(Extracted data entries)
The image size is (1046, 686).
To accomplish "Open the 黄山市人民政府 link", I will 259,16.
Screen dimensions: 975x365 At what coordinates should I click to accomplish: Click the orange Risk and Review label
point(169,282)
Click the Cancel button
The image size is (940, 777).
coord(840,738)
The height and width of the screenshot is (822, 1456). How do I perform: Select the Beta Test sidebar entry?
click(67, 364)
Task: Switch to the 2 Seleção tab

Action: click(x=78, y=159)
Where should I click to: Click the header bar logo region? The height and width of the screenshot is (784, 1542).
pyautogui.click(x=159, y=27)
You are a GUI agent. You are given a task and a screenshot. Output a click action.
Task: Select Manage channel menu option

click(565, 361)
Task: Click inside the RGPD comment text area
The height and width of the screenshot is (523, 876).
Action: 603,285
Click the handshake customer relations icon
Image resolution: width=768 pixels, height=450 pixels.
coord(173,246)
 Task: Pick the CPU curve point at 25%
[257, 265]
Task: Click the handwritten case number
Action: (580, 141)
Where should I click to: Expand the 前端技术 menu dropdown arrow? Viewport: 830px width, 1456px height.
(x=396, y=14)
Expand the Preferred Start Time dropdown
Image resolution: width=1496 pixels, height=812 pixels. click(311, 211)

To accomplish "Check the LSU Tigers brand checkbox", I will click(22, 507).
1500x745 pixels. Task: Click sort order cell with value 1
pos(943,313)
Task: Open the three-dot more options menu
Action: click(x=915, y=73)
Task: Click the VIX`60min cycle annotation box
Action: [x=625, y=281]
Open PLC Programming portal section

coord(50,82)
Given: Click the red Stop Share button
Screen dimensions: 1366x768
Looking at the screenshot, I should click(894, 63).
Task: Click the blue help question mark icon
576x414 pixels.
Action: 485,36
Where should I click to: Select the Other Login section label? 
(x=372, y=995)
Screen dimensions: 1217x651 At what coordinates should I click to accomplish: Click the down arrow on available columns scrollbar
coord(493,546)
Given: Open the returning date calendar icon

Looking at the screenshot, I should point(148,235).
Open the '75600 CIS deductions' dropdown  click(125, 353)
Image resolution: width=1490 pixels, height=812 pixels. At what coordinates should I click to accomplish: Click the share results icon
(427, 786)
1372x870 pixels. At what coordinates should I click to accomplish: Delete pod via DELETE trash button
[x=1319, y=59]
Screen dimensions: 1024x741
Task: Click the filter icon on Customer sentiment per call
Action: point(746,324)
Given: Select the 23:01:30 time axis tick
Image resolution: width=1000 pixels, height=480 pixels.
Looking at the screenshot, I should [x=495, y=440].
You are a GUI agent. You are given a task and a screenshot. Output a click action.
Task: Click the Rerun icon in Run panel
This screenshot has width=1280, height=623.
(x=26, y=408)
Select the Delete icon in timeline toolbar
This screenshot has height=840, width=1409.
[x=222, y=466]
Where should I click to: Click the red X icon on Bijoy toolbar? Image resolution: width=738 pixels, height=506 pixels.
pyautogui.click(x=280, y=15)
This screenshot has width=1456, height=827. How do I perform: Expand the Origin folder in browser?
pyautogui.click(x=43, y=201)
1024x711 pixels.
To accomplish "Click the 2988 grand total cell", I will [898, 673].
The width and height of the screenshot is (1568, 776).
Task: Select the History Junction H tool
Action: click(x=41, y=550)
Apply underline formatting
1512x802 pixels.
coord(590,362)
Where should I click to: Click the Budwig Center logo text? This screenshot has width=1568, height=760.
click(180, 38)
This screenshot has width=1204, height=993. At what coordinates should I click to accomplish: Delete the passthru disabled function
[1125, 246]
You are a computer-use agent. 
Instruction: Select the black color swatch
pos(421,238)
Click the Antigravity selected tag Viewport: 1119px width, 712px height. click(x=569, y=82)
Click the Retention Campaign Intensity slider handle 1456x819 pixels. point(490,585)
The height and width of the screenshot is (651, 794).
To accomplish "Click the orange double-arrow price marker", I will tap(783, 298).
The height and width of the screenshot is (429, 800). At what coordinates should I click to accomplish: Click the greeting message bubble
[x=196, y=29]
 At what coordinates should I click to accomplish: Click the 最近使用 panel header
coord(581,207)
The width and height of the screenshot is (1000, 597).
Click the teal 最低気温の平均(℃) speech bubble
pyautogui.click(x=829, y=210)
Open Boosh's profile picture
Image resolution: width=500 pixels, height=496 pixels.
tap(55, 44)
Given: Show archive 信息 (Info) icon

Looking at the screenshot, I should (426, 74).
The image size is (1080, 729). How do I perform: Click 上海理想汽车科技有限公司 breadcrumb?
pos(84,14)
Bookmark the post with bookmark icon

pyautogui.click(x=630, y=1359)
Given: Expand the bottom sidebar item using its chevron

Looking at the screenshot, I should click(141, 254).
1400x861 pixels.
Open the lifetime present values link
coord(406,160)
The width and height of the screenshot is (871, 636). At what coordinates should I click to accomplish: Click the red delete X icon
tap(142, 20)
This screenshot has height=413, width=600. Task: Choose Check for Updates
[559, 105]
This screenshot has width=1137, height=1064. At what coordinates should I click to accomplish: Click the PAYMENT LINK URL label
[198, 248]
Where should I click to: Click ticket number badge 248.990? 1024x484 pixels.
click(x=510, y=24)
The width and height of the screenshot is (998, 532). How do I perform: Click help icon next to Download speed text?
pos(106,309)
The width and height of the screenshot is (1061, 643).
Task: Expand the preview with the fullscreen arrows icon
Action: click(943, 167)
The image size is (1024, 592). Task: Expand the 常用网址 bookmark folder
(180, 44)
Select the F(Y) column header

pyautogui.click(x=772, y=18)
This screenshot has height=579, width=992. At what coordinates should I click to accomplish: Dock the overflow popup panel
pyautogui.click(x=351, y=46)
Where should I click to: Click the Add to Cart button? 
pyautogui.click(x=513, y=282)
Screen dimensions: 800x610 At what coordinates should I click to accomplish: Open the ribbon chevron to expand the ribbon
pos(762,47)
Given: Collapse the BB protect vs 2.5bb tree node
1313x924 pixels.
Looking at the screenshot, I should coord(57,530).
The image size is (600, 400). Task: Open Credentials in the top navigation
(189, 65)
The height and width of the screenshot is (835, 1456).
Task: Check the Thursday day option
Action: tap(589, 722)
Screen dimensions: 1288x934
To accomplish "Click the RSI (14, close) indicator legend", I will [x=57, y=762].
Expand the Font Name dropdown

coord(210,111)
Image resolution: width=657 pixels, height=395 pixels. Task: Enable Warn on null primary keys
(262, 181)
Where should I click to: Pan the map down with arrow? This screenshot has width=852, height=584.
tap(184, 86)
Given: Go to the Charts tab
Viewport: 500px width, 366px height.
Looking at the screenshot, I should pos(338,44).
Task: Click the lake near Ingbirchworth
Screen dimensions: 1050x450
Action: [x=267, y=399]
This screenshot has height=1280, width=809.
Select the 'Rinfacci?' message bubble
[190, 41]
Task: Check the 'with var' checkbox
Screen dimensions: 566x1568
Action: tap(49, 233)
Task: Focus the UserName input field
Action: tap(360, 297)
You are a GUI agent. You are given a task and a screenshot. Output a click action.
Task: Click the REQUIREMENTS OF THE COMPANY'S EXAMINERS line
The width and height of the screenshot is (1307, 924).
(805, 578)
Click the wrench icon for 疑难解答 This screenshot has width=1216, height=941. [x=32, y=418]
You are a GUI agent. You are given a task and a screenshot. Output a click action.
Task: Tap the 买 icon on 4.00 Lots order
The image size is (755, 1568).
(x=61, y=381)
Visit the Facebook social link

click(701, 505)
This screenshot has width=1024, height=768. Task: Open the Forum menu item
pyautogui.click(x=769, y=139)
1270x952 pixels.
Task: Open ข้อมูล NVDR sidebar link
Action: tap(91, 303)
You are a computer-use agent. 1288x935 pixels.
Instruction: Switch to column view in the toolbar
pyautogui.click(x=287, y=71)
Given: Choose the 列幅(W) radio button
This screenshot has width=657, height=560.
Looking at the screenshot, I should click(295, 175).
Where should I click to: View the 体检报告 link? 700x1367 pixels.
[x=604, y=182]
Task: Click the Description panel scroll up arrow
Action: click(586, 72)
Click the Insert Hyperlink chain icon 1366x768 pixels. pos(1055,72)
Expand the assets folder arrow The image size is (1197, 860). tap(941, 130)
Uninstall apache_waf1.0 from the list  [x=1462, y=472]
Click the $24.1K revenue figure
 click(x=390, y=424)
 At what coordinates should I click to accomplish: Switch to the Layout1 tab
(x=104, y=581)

■ **Task goal**:
Copy everything from the line containing "The height and width of the screenshot is (651, 794)." down to the line containing "[x=196, y=29]", renaming "greeting message bubble" to "welcome message bubble" and leaving all other text unchanged.

■ **Answer to the task**:
The height and width of the screenshot is (651, 794).
To accomplish "Click the orange double-arrow price marker", I will tap(783, 298).
The height and width of the screenshot is (429, 800). At what coordinates should I click to accomplish: Click the welcome message bubble
[x=196, y=29]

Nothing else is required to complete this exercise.